Shadow duty with the mandatory use of SOP in training.
Weekly "SOP clinics": 30 minutes of analysis/improvement.
Simulations (game-days): development of DR and incident SOPs.

14) SOP Change Management

RFC via PR, tags' minor/major/breaking '.
Breaking changes - with mandatory training and announcement.
Auto-notifications to domain owners and on-call.
Separate "SOP-Release Notes" at the end of each week.

15) Anti-patterns

Free form "as it turns out" and different patterns by command.
SOP without owner/revision/revision date.
"Encyclopedic" texts instead of step-by-step actions.
No Rollback/DoD - nothing to check success with.
Broken links, "manual from chat" commands, private "secret" steps.
Invisible SOP changes without recording or training.

16) 30/60/90 - implementation plan

30 days:
Approve SOP template and minimum standards.
Create a repository'ops-sop/' (docs-as-code), enable CI linters.
Digitize 10-15 critical SOPs (incidents/releases/providers).
Connect Incident Manager and visibility panels to SOP links.

60 days:
Reach Coverage ≥ 70% for critical scenarios.
Launch weekly "SOP clinics" and on-call trainings.
Add AI search (RAG) by SOP and TL; DR cards.
Enter Review SLA (180 days) and report past due SOPs.

90 days:
Coverage ≥ 90%, Usage Rate ≥ 70% of incidents.
Embed DoD/Rollback in all SOPs, close broken links (0).
Bind SOP KPI to command OKR (MTTR, Change Failure Rate).
Retro and record next quarter's improvements.

17) FAQ

Q: How is SOP different from runbook?
A: SOP - standardized procedure (regulation "how to"). Runbook - detailed instructions for a specific case/service. Often, the SOP refers to one or more runbooks.

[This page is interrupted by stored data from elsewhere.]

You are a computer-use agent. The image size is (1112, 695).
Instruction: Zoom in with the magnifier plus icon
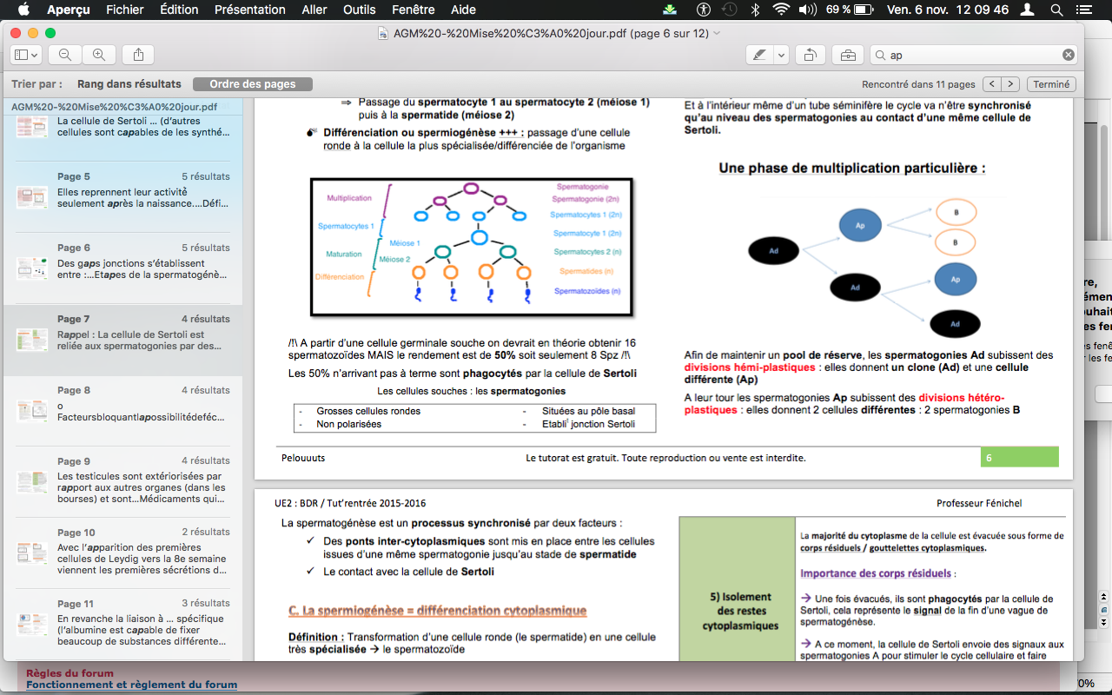click(x=99, y=55)
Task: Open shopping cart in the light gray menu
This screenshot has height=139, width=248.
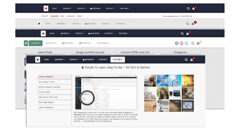Action: coord(193,24)
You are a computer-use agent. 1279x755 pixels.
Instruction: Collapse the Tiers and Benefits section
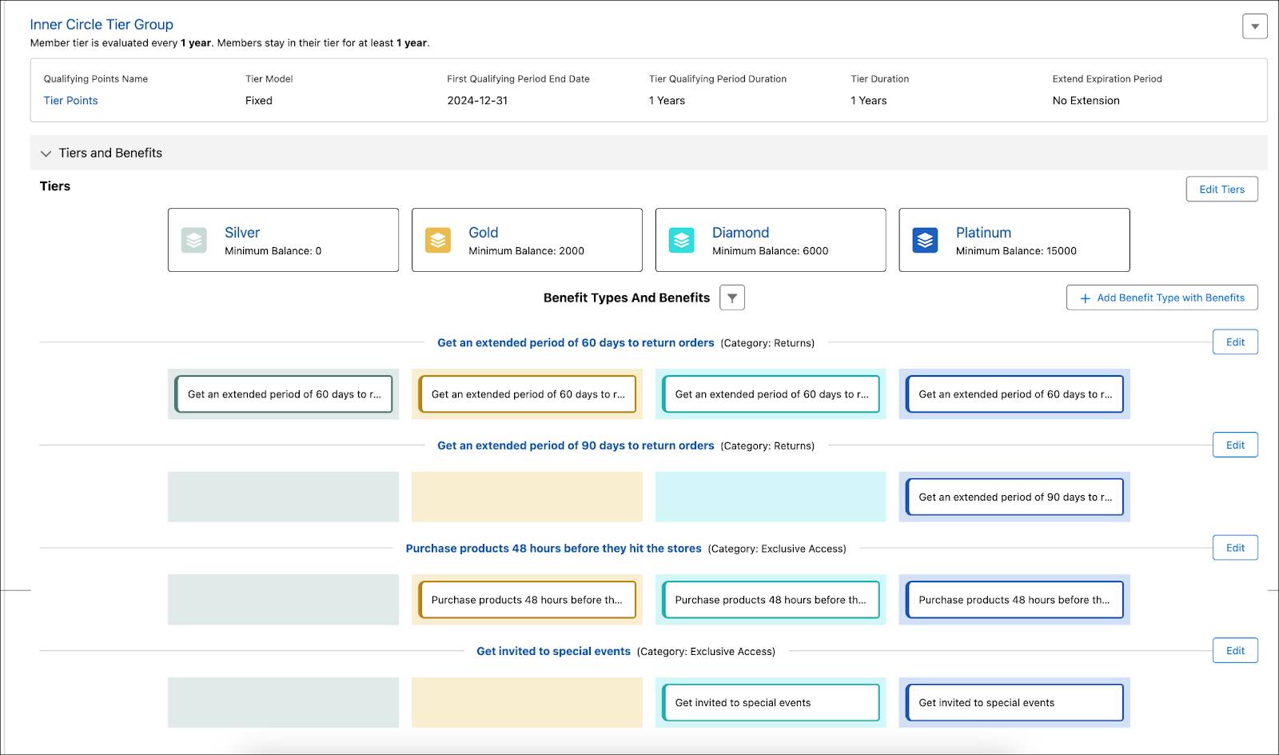[x=46, y=154]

Q: How many details should there be in the SOP?
A: Just enough for the operator to perform actions without "digging" into the chat. All that does not affect the action is in separate reference materials.

Q: How to maintain relevance?
A: SLA revisions (≤180 days), automatic reminders, CI linters and Usage/DoD metrics. Any deviation incident → SOP update task.